A Saying for Those Living Under a Rock

Have you been sleeping in the ear of a bull?

-Local Oral Tradition

Tonight I was enjoying some fish and chips at a downtown Indianapolis plaza while recovering from a long day of support-raising training. Suddenly, I found myself recruited by strangers to join a team for the Taylor Swift trivia competition about to begin in the plaza. I warned my three enthusiastic new friends that I was one of the worst people they could possibly find for knowing pop music trivia. When it comes to superstars like Taylor Swift, I have very much been living under a rock. Or, as my Central Asian friends say, sleeping in the ear of a bull. And I am okay with that. There are Central Asian idioms to learn, after all.

Alas, the Swifties recruited me anyway. Funnily enough, I did help them get the answer right to the first song Swift ever learned on her guitar. But this was only because anyone who was a teenager beginning to learn the guitar in the 2000s was bound to quickly learn Kiss Me by Sixpence None the Richer. It was easy, catchy, and made you sound much better than you were. This deduction shocked us all by actually being correct and left my much younger teammates (who had been stumped by the question) thoroughly impressed. I also helped them spell the name of Zayn Malik, not because I know anything about him as an artist, but simply because I’ve had Muslim friends named Zayn or Malik. You really never know when two utterly isolated fields of knowledge are going to suddenly intersect.

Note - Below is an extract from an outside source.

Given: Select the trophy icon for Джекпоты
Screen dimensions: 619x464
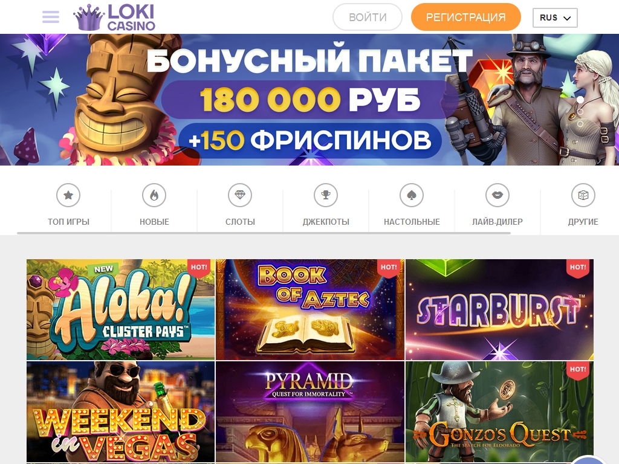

Anyway, back to Central Asia. “Have you been sleeping in the ear of a bull?” is the kind of idiom someone would throw out when a person is ignorant of something that has become common knowledge to seemingly everyone else. In English, we would say things like “Where have you been?” or “How could you not know that?” or “Have you been living under a rock?” Imagine someone in the US not knowing that America is facing the slow-motion train wreck of Trump vs. Biden 2.0, for example.

My unbelieving Central Asian friends might use this saying when they’re insisting that it’s really the US who controls groups like ISIS as part of its grand puppet master strategy for the Middle East. And my believing local friends might use it when foreign Christians reveal that we don’t really understand what Jesus is talking about with the whole wineskins thing. Their common experience with using goat skins for liquids that ferment makes Jesus’ parable about the kingdom needing new goatskins super straightforward, something everyone surely knows – unless they’ve been asleep under a rock, that is, or in the ear of a bull.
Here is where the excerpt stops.